The group of scarred women was one of the foundation's projects, with Tanimoto calling it the Society of Keloid Girls. Following the help from newspaper columnist, Shizue Masugi, Tanimoto began raising funds to get plastic surgery for his group. Newspapers dubbed them genbaku otome, or "atomic bomb maidens", and in 1952 about 20 of them were treated in Tokyo and Osaka. Plastic surgery in Japan was not as advanced as it was in the United States so Tanimoto tried to find a way to get the "maidens" to America. Once aware of his efforts, Saturday Review editor Norman Cousins pledged to help Tanimoto. They found two doctors, William Maxwell Hitzig and Arthur Barsky of Mount Sinai Hospital, New York, who were willing to supervise the medical operations, however Cousins suffered multiple rejections for financial support to transport the women to America.
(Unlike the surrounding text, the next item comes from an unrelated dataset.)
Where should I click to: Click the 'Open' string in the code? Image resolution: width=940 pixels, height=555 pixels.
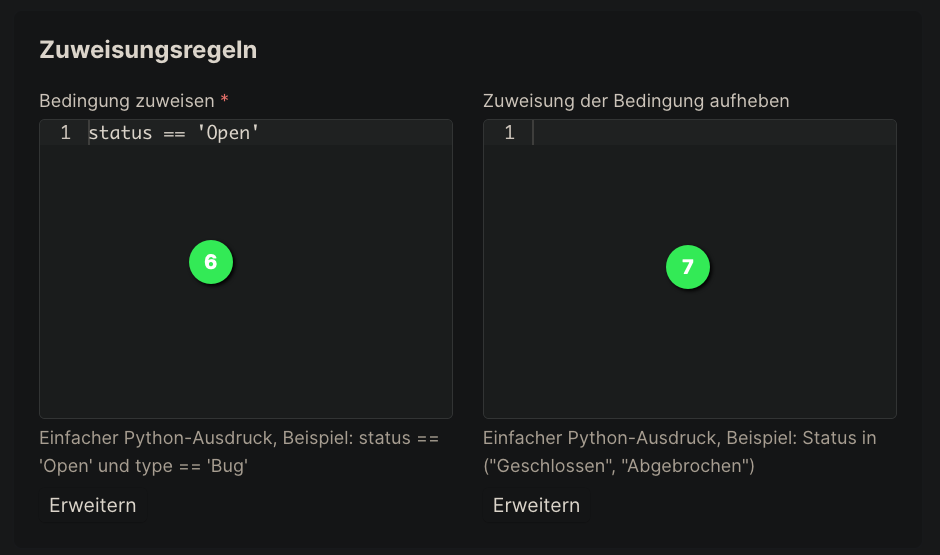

Janet E. Tobitt, the former Director of the Far East American Girl Scout Association in Japan, suggested he make an appeal to the editor of the Nippon Times. Cousins acted on Tobitt's suggestion, and consequently General John E. Hull of the U.S. Far East Command agreed to provide air transportation for the women.

On May 5, 1955, a group of 25 women in their teens and twenties departed for America. The more specific nickname for the group – the Hiroshima Maidens – caught on when the women were brought to New York to undergo multiple reconstructive surgeries at Mount Sinai Hospital. This highly publicized turn of events was largely the work of Cousins, an outspoken advocate of nuclear disarmament. Tobitt, together with C. Frank Ortloff of the Religious Society of Friends, was in charge of the “very substantial problem of out-of-hospital care” which involved the women staying in private homes in New York City as they prepared for, or recuperated from, multiple operations.

Media in the West
Following their arrival, Tanimoto was the subject of the US TV program This Is Your Life on May 11, 1955. Before a studio audience, guests came forward to illustrate pivotal moments in Tanimoto's life. In the line-up were two of the Hiroshima maidens, their faces hidden behind a screen, and most surprising Captain Robert Lewis, the co-pilot of the plane, the Enola Gay, that dropped the Little Boy bomb on Hiroshima. 
In all, 138 surgeries were performed on 25 women over 18 months during their stay in the US. On their visit, the women lived at Pendle Hill a Quaker retreat center in Wallingford, PA. Hiroko Tasaka, heard in the following Canadian Broadcasting Company (CBC) clip, was known as "Champion Surgery Girl" because she had 13 operations, more than anyone else. One maiden, Tomoko Nakabayashi, died of cardiac arrest while undergoing a reconstruction operation on 24 May 1956; the cause was declared by the doctors to have been from complications/errors in the operation, not from radiation effects.

Atomic Bomb Maidens
Not all the atomic bomb maidens left for the US. Miyoko Matsubara states that she was one of 16 young "Hiroshima maidens" who received surgeries in Tokyo and then Osaka in 1953. After the 10 successful operations, together with 2 other Hiroshima maidens, they were then well enough and thus started work as live-in caretakers to disadvantaged children. When time came in 1955 to travel to Mt. Sinai Hospital in the US, unlike her two colleagues, she did not feel comfortable traveling to the country that bombed her and was "left behind alone".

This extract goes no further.